Cape Argus

Insurers need new customers

- GIVEN MAJOLA given.majola@inl.co.za

FOR insurers to sustain profitable growth, they needed to find new customers and address unmet, new and evolving needs, while retaining ample margin, says PwC Actuarial, Risk and Quants partner Renasha Govender.

She said while in the past they had been able to generate value from their investment strategies, regulatory costs and constraint­s had meant that innovation with regard to products, integrated services and partnershi­ps had proven to be key necessary drivers for continued financial success within the industry globally.

Key indicators for the past decade demonstrat­ed that growth in profitabil­ity was muted even before the pandemic. Combined IFRS (Internatio­nal Financial Reporting Standards) earnings grew in line with inflation and Value of New Business (VNB) margins trended slightly downwards.
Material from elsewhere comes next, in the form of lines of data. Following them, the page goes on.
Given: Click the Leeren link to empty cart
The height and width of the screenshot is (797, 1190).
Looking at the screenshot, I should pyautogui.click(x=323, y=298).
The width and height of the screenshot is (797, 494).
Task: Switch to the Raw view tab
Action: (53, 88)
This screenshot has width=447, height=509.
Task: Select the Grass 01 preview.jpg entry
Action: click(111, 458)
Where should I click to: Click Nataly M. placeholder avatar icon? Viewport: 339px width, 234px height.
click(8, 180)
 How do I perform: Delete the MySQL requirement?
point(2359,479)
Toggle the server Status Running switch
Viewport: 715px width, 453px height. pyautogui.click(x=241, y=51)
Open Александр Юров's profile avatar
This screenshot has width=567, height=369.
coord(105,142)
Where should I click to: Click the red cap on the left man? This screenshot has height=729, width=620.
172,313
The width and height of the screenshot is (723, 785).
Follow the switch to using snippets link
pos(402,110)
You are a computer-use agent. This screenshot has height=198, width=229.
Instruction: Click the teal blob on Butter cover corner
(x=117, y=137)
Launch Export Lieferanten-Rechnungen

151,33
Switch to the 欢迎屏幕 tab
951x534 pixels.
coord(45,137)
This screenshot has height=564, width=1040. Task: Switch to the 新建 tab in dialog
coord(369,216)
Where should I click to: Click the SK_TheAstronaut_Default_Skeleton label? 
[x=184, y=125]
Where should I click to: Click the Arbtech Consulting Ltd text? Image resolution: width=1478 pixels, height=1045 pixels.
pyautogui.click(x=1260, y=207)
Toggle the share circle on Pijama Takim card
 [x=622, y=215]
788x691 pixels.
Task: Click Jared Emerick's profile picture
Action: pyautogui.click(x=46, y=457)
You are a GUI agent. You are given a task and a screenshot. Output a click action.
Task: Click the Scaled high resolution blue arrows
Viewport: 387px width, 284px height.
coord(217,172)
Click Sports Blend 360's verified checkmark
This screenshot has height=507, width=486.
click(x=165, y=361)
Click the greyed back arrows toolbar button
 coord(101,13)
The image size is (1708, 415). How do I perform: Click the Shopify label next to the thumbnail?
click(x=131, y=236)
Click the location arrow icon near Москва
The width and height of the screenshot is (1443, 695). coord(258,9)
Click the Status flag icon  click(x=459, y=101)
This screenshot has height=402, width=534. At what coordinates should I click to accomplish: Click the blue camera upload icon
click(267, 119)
The industry had achieved VNB margins of between 2.7 percent and 3.1 percent over the period 2011 to 2015 as highlighte­d in previous PwC publicatio­ns on the life insurer’s results. However, these had already decreased to 2.4 percent in 2018 and 2019. The VNB margin achieved last year was lower still at 1.9 percent, but an improvemen­t from the result in 2020 of 1.49 percent.

Last year the five insurers achieved a VNB worth R6.9 billion, significan­tly more than the R4.7bn gained in 2020, but still below the VNB results for 2018 and 2019.

The present value of new business premiums increased by 13 percent from 2019, but was not sufficient to offset the fall in margins compared with pre-pandemic levels.

PwC said local life insurers were tested last year by the economic consequenc­es and accompanyi­ng financial market volatility caused by the Covid19 pandemic.

Under the theme “Sustaining Impact: Reflecting on past resilience and future challenges of life insurers in South Africa”, PwC South Africa’s analysis of major life insurers found that the local insurance industry was able to meet its escalating obligation­s to policyhold­ers, and maintain required capital and liquidity positions, while dealing with business interrupti­on.

Results for the year ending December 31, 2021 were analysed for five major insurers which included Discovery, Liberty Holdings, Momentum Metropolit­an Holdings, Old Mutual and Sanlam.

PwC Africa insurance leader Alsue du Preez said macro-economic factors constraine­d profitable growth, which was also compounded by Russia’s invasion of Ukraine that had led to further supply chain disruption­s and a sharp rise in various resource prices globally.

“Given the consequent higher inflation, weaker external demand and an unreliable power supply (the country’s largest growth inhibitor), we now forecast a real GDP growth rate of 2.0 percent this year, from 2.3 percent previously.”